== What the task requires ==
Repeat exactly the lines below that lie between the line with "Uncheck the Scored" and the line with "Task: Click the Speeding step checkmark icon", counting both of those lines as part of the answer.

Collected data
- Opening Delimiter -

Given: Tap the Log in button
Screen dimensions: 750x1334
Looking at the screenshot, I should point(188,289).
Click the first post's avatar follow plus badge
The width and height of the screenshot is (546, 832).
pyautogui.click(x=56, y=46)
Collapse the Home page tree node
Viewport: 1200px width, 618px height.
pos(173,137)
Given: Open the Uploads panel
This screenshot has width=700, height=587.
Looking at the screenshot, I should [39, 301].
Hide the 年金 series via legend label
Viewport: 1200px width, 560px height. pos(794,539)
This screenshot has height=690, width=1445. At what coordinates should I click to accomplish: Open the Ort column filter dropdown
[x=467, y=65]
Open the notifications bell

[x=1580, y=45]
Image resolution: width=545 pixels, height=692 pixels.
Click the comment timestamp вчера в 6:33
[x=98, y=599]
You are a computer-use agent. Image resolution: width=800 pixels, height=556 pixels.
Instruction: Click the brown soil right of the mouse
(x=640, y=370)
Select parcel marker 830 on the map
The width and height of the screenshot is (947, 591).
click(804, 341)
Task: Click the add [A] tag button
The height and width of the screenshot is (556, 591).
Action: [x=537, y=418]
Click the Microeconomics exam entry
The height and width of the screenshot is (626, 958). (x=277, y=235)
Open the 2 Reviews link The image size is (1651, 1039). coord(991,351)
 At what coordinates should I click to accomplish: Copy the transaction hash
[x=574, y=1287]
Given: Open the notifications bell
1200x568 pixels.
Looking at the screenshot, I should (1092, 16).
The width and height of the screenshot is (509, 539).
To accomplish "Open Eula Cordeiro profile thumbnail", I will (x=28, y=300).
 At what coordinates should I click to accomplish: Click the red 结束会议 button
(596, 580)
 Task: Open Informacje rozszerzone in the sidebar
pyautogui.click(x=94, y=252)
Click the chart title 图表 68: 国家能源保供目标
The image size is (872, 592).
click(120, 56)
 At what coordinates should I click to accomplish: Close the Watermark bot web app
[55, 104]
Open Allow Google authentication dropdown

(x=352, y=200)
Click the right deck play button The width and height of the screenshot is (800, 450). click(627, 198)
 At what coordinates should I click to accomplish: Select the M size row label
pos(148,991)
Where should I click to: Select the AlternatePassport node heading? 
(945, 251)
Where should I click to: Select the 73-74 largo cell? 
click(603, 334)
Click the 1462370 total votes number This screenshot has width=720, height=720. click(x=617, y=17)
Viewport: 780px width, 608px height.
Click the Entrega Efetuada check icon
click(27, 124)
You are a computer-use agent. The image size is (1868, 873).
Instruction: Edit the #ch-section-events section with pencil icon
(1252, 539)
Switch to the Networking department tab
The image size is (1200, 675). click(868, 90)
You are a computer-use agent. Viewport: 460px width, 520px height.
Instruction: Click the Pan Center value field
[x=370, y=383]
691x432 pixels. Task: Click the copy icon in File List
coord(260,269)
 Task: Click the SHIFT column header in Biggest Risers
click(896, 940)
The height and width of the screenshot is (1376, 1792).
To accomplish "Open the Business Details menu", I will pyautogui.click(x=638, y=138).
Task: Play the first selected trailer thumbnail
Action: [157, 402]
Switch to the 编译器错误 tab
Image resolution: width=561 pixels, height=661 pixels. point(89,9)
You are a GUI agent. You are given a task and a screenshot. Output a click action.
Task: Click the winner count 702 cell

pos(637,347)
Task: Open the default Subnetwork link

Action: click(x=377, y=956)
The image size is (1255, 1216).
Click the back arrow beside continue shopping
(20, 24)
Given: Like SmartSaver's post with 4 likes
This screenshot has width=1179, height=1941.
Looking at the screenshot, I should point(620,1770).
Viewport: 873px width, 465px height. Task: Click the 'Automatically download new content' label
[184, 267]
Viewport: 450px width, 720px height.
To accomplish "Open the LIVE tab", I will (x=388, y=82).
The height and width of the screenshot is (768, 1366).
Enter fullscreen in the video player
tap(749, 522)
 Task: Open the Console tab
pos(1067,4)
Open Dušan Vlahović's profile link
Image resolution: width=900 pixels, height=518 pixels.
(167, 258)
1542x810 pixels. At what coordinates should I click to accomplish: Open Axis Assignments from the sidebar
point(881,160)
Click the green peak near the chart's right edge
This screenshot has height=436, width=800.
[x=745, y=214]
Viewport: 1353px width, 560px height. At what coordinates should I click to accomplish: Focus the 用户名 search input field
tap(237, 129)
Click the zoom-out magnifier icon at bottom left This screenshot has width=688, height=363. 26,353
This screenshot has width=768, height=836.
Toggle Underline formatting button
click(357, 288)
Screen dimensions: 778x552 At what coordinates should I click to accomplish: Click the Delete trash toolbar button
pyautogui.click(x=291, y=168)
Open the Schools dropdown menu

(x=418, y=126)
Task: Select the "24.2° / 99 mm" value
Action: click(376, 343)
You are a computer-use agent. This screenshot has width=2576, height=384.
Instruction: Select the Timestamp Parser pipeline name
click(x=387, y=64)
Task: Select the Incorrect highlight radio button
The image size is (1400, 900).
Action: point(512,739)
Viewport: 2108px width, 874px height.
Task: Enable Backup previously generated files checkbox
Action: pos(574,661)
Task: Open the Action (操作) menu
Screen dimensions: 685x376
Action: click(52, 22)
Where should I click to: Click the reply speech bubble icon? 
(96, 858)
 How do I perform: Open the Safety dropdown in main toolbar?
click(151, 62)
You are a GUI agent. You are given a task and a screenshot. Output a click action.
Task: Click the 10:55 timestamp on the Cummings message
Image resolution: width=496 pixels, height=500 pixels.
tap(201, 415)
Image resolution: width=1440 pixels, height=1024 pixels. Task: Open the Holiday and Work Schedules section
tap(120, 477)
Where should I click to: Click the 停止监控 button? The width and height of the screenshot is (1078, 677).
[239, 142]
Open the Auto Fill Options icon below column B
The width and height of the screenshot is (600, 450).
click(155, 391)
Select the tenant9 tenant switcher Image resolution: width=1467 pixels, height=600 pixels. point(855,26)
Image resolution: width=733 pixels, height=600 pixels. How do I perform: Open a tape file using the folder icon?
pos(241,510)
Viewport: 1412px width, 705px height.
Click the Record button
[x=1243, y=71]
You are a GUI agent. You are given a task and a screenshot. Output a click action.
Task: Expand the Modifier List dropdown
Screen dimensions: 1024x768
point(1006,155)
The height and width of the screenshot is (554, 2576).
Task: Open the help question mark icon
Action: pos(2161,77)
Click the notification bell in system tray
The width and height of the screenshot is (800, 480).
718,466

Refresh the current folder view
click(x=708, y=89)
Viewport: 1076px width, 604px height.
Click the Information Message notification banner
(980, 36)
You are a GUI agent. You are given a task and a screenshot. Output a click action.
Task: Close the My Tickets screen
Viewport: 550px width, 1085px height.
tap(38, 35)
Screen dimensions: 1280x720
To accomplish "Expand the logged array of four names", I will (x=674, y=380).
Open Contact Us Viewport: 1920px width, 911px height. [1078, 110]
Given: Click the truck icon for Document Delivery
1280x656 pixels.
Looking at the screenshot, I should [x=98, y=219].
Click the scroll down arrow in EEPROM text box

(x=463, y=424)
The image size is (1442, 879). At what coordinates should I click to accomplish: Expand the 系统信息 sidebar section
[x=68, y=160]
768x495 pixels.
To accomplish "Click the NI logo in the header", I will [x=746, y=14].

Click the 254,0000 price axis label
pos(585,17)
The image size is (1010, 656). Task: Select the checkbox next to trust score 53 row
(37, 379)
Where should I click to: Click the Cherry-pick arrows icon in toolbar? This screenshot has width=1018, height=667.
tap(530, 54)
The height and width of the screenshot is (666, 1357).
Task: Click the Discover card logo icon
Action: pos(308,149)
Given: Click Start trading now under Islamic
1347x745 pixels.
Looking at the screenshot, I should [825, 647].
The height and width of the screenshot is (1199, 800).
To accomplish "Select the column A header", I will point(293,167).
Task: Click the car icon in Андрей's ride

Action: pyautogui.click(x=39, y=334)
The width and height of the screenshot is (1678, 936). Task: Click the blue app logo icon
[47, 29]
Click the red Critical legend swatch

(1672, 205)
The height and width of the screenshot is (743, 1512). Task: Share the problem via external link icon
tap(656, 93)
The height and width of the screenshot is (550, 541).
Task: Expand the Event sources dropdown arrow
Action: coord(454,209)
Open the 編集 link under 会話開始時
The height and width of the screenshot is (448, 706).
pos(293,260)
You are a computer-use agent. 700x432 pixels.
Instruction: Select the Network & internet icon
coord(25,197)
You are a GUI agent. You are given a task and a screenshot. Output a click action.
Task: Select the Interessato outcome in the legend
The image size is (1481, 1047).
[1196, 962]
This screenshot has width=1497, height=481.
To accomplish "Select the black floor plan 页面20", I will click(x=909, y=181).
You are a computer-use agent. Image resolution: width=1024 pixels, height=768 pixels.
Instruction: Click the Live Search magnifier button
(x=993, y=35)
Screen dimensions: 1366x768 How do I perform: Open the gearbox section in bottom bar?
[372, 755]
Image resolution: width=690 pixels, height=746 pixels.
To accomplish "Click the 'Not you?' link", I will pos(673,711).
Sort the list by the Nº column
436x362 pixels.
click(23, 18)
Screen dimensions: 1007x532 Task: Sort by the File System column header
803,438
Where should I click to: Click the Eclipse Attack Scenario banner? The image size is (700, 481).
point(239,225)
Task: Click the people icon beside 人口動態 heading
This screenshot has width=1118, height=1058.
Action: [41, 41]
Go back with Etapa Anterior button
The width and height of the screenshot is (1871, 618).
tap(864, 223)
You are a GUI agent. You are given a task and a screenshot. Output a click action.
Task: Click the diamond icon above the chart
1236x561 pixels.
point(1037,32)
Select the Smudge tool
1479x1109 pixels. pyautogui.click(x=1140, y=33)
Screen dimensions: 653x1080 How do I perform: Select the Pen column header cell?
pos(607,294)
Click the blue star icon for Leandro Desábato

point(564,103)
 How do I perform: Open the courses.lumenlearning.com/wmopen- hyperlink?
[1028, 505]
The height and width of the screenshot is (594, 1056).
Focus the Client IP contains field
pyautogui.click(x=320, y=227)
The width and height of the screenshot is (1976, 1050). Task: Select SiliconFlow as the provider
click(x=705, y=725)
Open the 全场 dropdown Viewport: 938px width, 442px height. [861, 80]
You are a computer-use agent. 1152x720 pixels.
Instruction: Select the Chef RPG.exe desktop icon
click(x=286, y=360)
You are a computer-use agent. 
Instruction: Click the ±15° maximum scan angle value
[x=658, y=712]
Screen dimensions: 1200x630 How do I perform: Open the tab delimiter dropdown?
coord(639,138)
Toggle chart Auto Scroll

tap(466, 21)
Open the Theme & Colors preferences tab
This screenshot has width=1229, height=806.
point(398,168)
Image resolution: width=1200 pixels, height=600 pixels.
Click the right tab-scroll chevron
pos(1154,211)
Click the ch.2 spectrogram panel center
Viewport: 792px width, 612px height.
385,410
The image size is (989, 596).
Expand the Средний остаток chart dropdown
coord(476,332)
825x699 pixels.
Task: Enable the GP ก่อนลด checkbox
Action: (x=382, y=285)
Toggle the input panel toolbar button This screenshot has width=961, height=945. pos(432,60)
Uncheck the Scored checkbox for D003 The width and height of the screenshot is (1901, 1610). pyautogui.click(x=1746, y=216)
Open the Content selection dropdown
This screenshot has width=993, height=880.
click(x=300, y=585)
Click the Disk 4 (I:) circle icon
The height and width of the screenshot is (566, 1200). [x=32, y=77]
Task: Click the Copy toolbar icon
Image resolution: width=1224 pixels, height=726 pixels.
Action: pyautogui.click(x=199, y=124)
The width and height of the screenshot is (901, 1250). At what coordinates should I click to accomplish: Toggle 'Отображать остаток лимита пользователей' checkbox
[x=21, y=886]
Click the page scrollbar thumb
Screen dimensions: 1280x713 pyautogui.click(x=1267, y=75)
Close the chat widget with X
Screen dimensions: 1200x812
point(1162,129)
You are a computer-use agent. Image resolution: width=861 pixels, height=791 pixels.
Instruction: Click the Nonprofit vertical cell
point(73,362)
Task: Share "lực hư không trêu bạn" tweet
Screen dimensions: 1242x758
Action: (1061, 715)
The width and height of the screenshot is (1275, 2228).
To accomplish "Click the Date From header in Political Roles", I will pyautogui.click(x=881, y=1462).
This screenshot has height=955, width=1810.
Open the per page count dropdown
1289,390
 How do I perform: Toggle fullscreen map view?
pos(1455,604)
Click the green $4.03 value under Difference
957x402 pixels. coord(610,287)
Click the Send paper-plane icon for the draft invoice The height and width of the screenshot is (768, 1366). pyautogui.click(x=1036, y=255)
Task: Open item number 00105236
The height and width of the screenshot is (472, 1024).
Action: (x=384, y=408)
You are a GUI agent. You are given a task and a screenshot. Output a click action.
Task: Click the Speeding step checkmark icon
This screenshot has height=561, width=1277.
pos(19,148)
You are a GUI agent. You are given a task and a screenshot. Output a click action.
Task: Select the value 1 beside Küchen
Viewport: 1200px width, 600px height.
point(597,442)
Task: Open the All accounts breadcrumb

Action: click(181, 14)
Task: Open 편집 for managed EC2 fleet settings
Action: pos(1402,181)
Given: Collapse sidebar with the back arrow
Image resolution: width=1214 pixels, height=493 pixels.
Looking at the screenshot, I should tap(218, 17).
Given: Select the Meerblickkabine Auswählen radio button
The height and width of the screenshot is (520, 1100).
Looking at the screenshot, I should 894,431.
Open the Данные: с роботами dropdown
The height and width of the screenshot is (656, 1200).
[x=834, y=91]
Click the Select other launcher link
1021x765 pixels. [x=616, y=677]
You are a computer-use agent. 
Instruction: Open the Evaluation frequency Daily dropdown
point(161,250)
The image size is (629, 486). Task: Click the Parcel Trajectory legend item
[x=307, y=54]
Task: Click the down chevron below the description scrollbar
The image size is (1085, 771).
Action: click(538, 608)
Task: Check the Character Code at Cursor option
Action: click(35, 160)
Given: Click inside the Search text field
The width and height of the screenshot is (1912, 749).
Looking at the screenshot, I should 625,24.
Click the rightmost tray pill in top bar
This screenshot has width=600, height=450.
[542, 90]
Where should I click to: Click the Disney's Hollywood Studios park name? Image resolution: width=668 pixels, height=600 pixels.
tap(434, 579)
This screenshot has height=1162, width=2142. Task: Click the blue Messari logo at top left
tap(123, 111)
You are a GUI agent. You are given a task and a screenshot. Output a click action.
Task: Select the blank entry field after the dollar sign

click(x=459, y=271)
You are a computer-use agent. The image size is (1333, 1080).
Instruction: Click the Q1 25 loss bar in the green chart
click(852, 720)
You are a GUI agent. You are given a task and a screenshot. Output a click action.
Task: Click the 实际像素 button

- Closing Delimiter -

== Answer ==
Uncheck the Scored checkbox for D003 The width and height of the screenshot is (1901, 1610). pyautogui.click(x=1746, y=216)
Open the Content selection dropdown
This screenshot has width=993, height=880.
click(x=300, y=585)
Click the Disk 4 (I:) circle icon
The height and width of the screenshot is (566, 1200). [x=32, y=77]
Task: Click the Copy toolbar icon
Image resolution: width=1224 pixels, height=726 pixels.
Action: pyautogui.click(x=199, y=124)
The width and height of the screenshot is (901, 1250). At what coordinates should I click to accomplish: Toggle 'Отображать остаток лимита пользователей' checkbox
[x=21, y=886]
Click the page scrollbar thumb
Screen dimensions: 1280x713 pyautogui.click(x=1267, y=75)
Close the chat widget with X
Screen dimensions: 1200x812
point(1162,129)
You are a computer-use agent. Image resolution: width=861 pixels, height=791 pixels.
Instruction: Click the Nonprofit vertical cell
point(73,362)
Task: Share "lực hư không trêu bạn" tweet
Screen dimensions: 1242x758
Action: (1061, 715)
The width and height of the screenshot is (1275, 2228).
To accomplish "Click the Date From header in Political Roles", I will pyautogui.click(x=881, y=1462).
This screenshot has height=955, width=1810.
Open the per page count dropdown
1289,390
 How do I perform: Toggle fullscreen map view?
pos(1455,604)
Click the green $4.03 value under Difference
957x402 pixels. coord(610,287)
Click the Send paper-plane icon for the draft invoice The height and width of the screenshot is (768, 1366). pyautogui.click(x=1036, y=255)
Task: Open item number 00105236
The height and width of the screenshot is (472, 1024).
Action: (x=384, y=408)
You are a GUI agent. You are given a task and a screenshot. Output a click action.
Task: Click the Speeding step checkmark icon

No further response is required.